# Firmware Question



## bsr2002 (Jul 22, 2005)

I have an Ultrasat, which in the System Information Menue says it is a Coolsat 4000 Plus. 
I uploaded the firmware from the Ultrasat Folder "COOLSAT4000_120_20050117.stb" from my disk. 
Anyways after doing so I was curious of the type of Firmware that were in the Coolsat 4000 Pro and 4000 Plus folders had. Heres what is in those folders:

"COOLSAT4000_120_20050117.stb" (Coolsat PRO)

"COOLSAT4000_100_20041214.stb" (Coolsat Plus)

The file in the PRO folder and the Ultrasat Folder are identical. 

I hope I didn't ruin my box Should I go back and upload the firmware from the Plus Folder?

Thanks in advance


----------



## FTA Michael (Jul 21, 2002)

I have no experience with the Coolsat or Ultrasat, but here's what I know about FTA firmware upgrades:

* Any time you upgrade your firmware, there's a chance you'll fry your receiver. Those odds get worse if the firmware doesn't come from the manufacturer, but there's always a chance of something going wrong.

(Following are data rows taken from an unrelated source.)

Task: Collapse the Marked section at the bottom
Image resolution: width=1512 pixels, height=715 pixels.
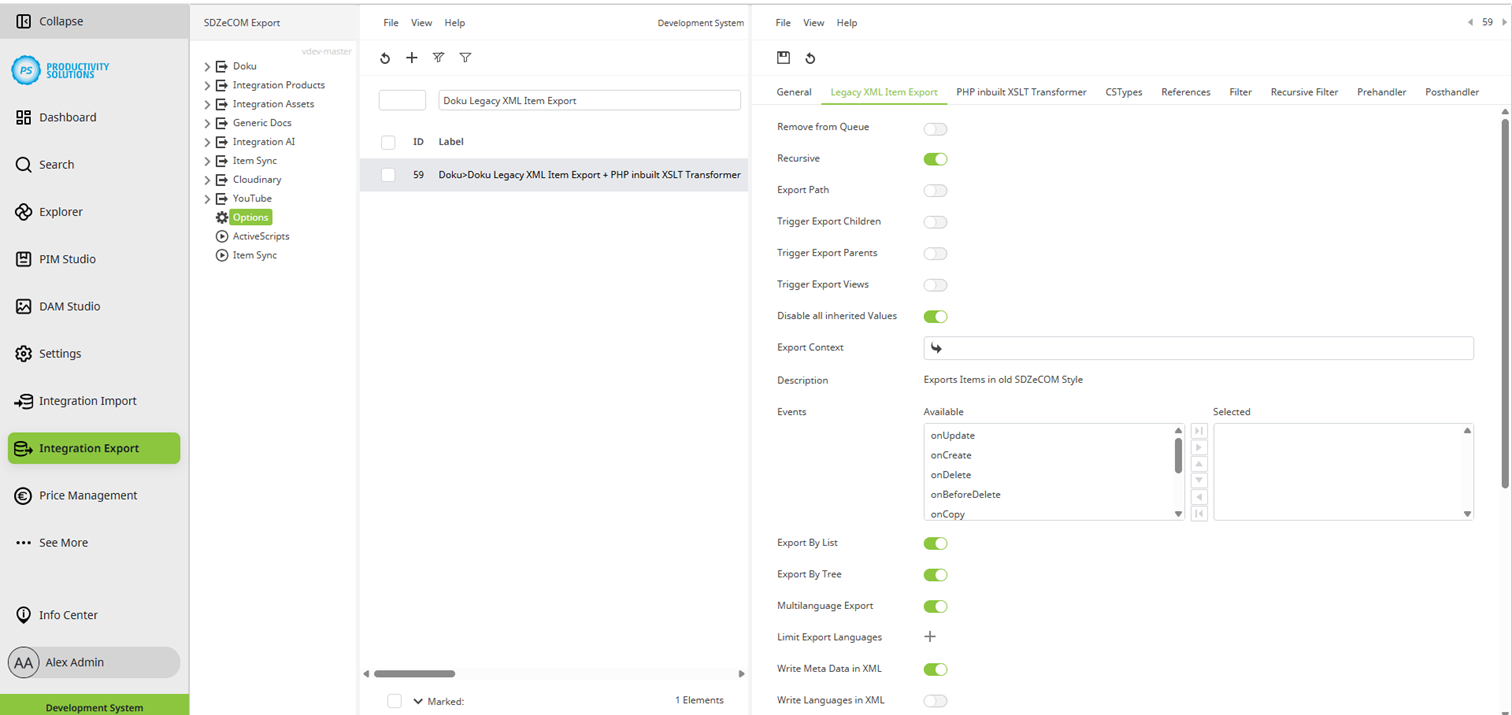Action: pyautogui.click(x=418, y=700)
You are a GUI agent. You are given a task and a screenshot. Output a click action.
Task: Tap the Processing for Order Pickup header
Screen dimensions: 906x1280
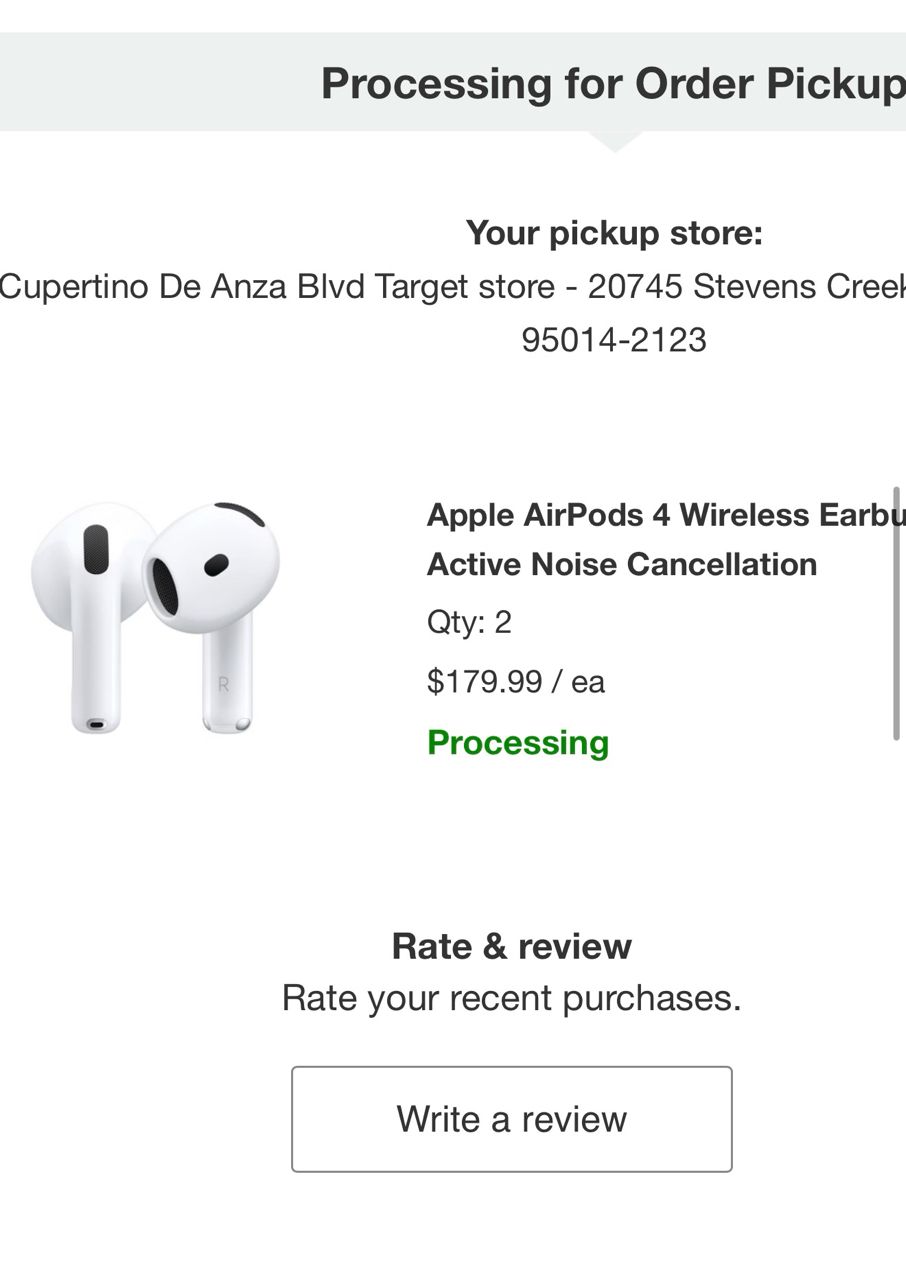[x=612, y=84]
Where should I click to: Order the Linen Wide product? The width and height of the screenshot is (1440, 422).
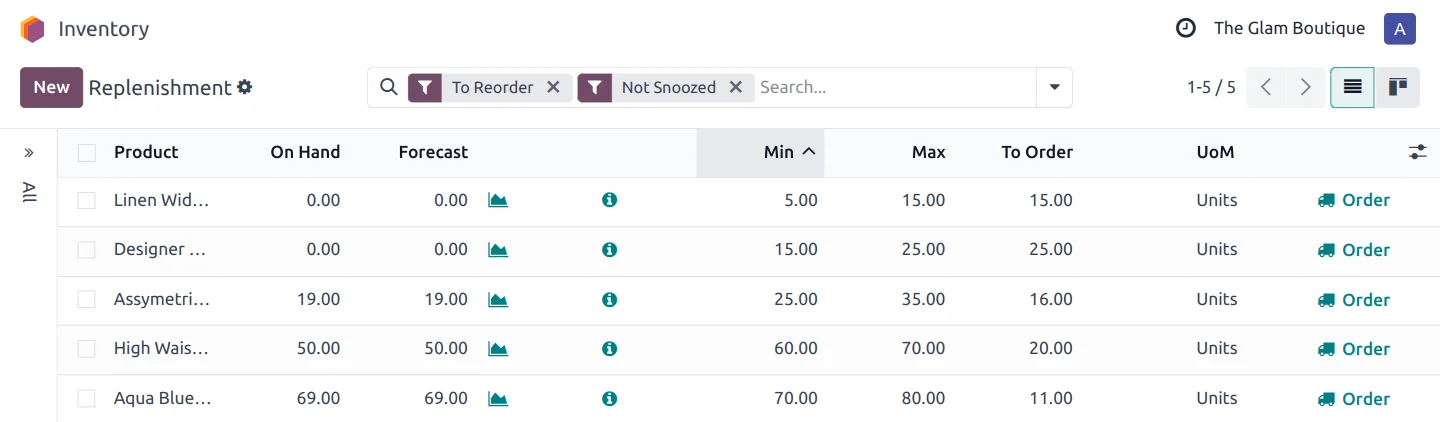point(1354,200)
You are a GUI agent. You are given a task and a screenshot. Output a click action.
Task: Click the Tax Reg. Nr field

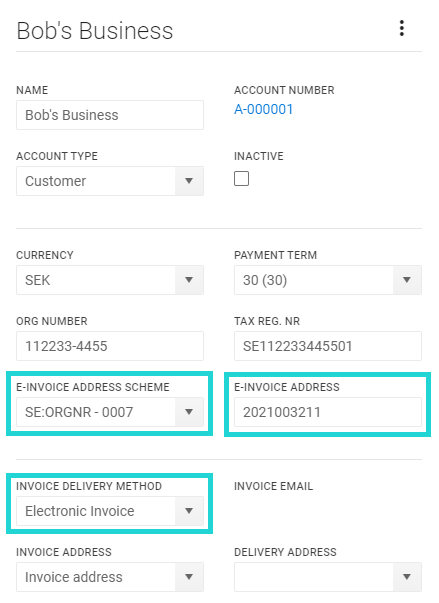[328, 346]
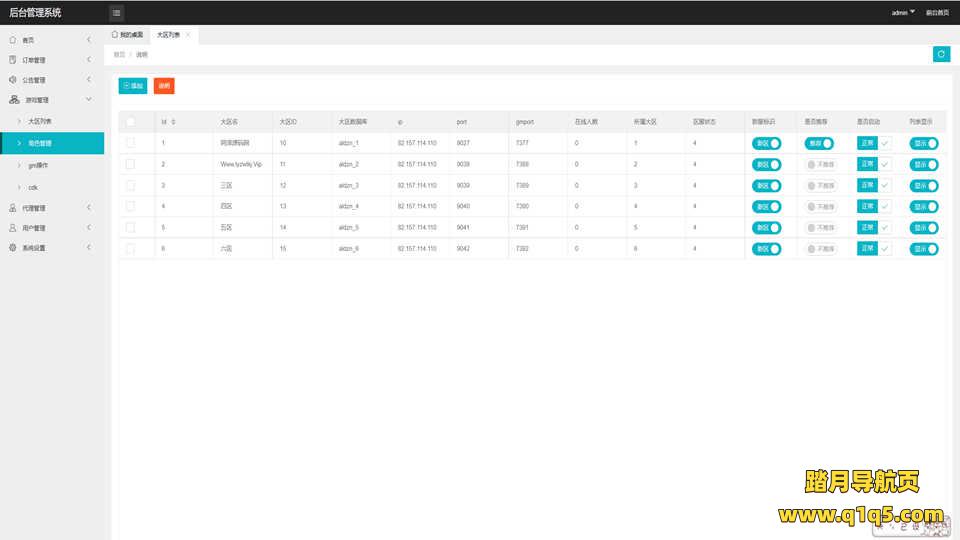This screenshot has height=540, width=960.
Task: Tick the checkbox for row 三区
Action: point(130,185)
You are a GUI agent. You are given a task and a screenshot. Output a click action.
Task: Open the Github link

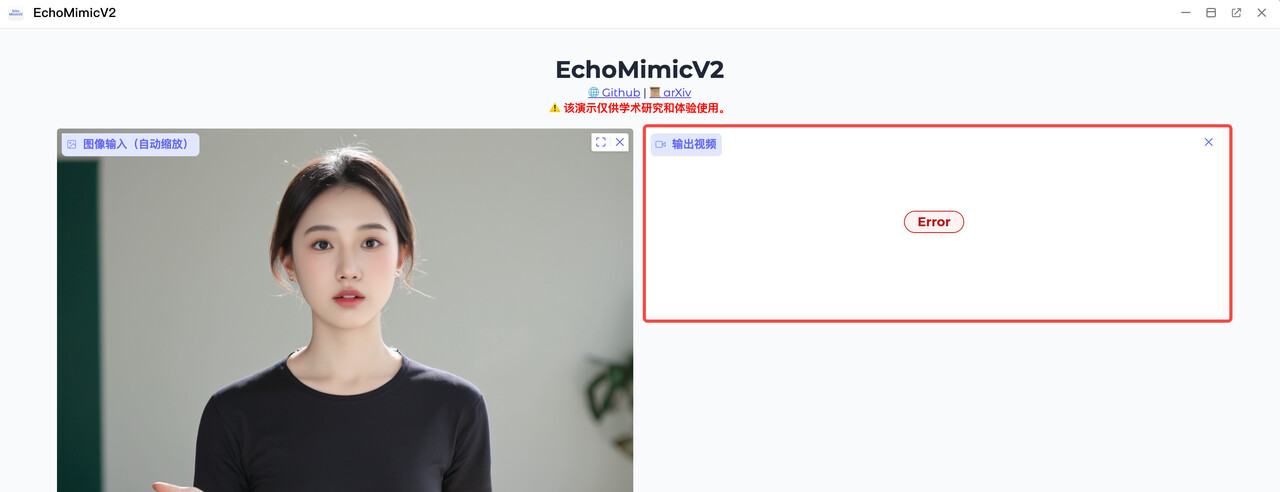(x=621, y=93)
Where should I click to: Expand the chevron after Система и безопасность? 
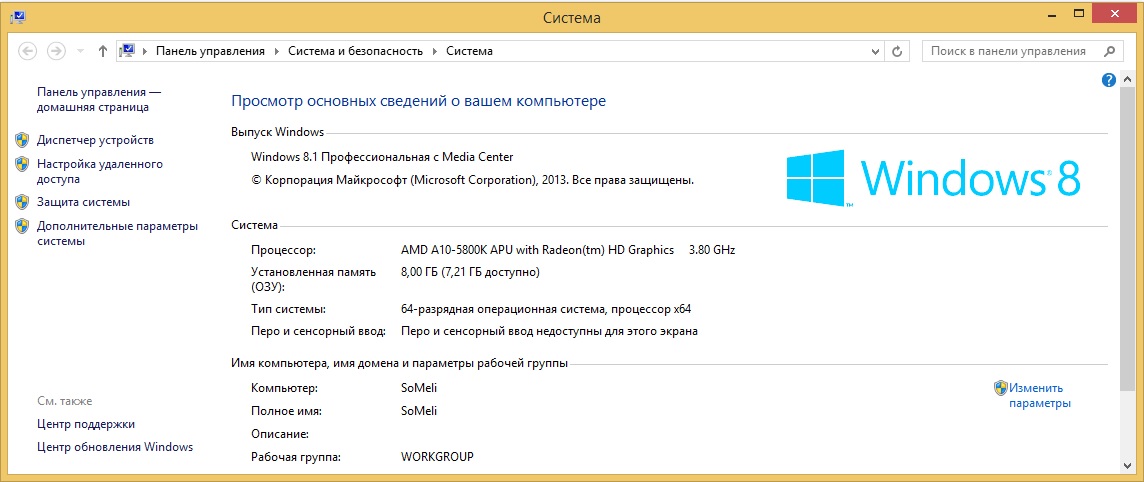pos(435,51)
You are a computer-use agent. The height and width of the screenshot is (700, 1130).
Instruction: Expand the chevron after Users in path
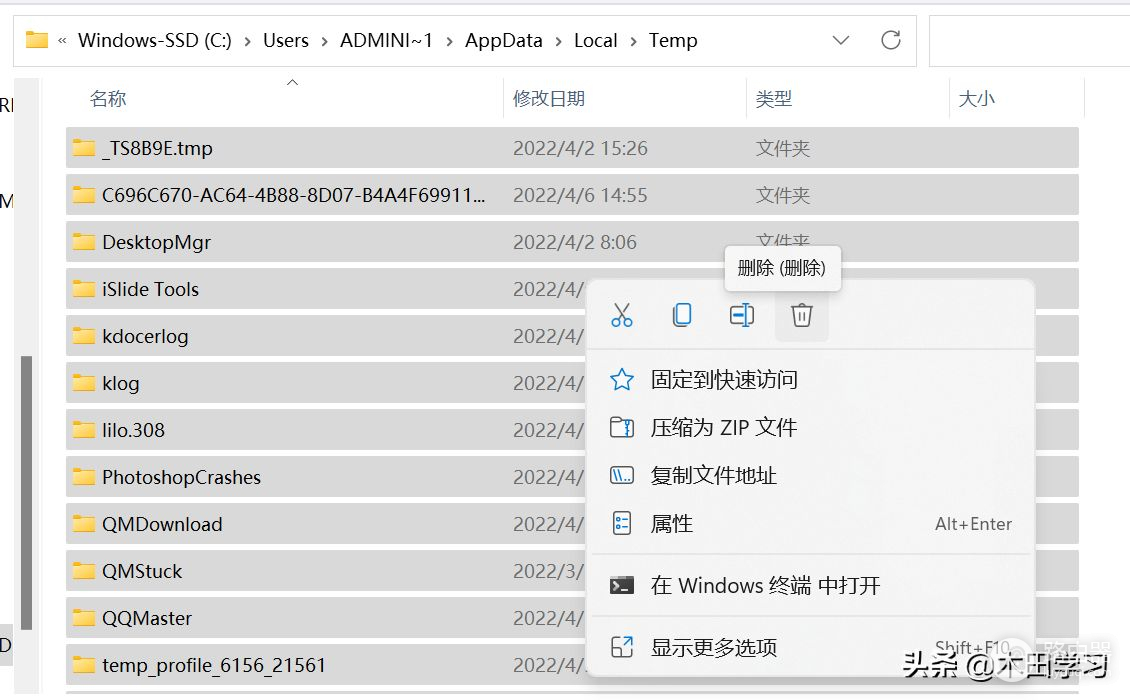(324, 41)
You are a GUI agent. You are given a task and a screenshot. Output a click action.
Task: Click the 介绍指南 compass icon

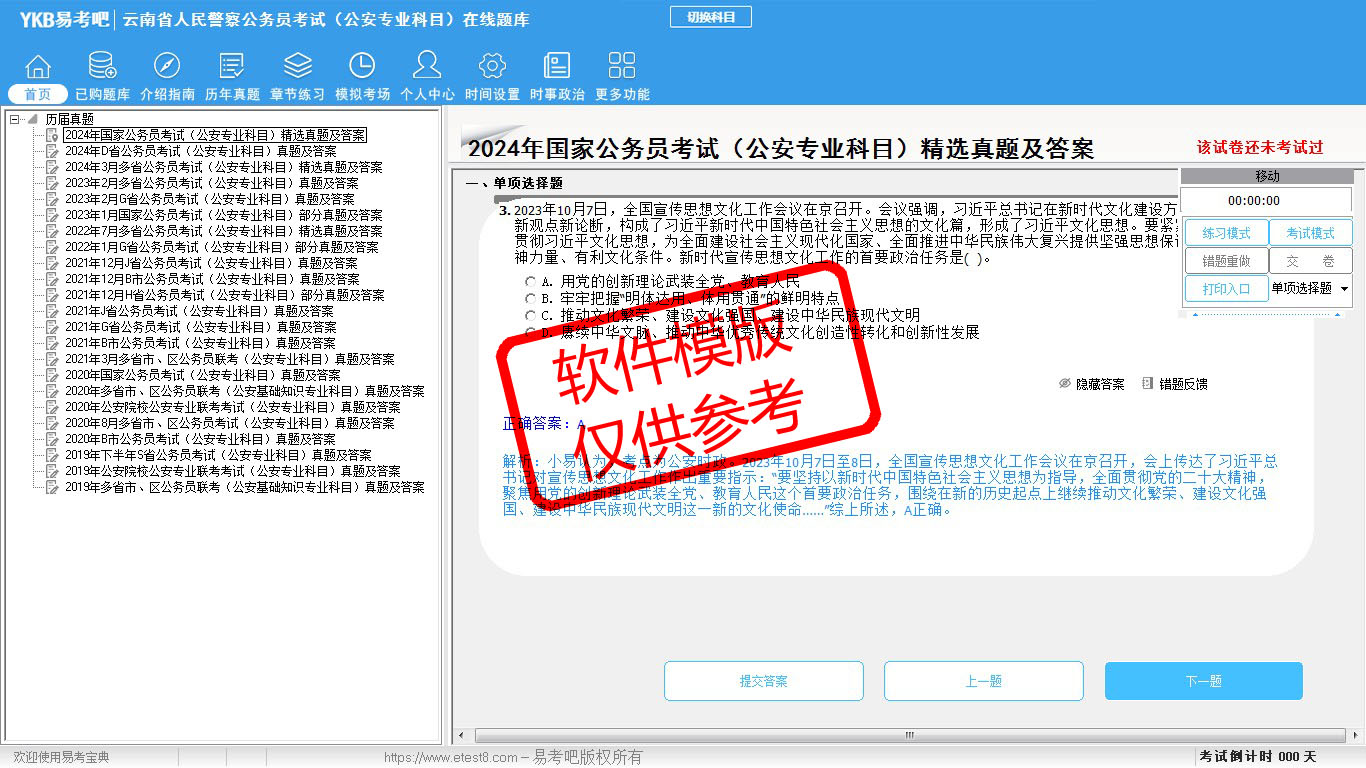tap(167, 67)
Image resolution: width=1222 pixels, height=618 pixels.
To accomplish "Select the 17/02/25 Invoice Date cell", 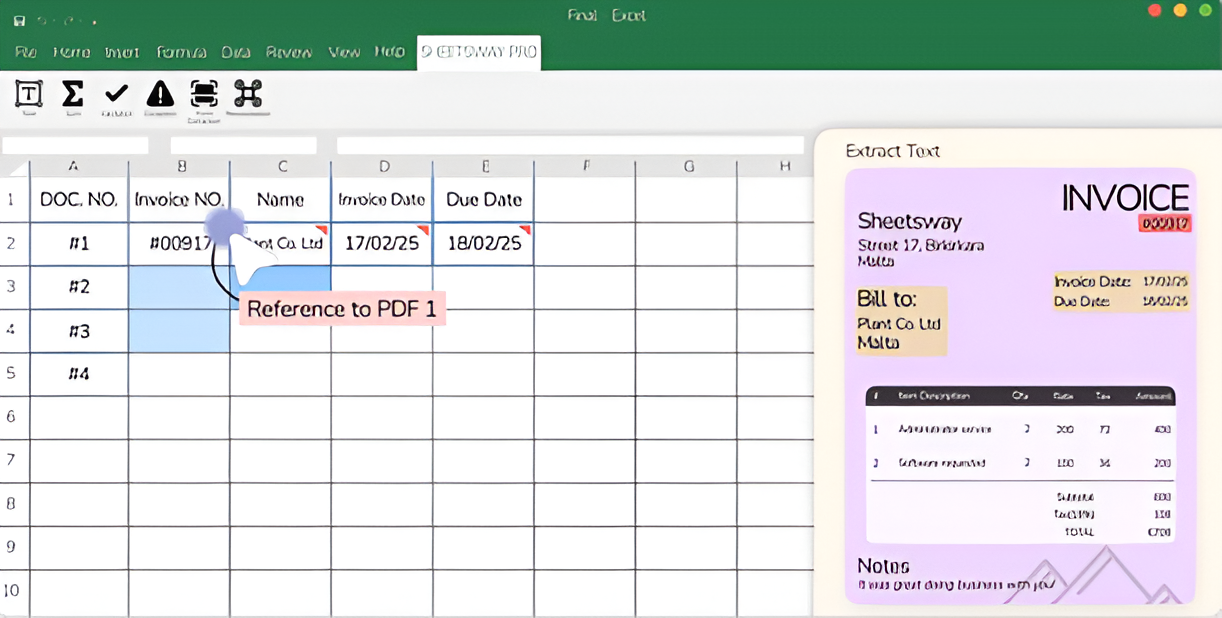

* Therefore, don't upgrade your firmware unless you're willing to take the risk. That means that you understand how risky it is, and you know that the firmware upgrade addresses a problem that you really want to be fixed.

* Summary: If it ain't broke, don't flash it.

If your receiver works now, enjoy. If not, I hope some Coolsat/Ultrasat owner can help you. Good luck!


----------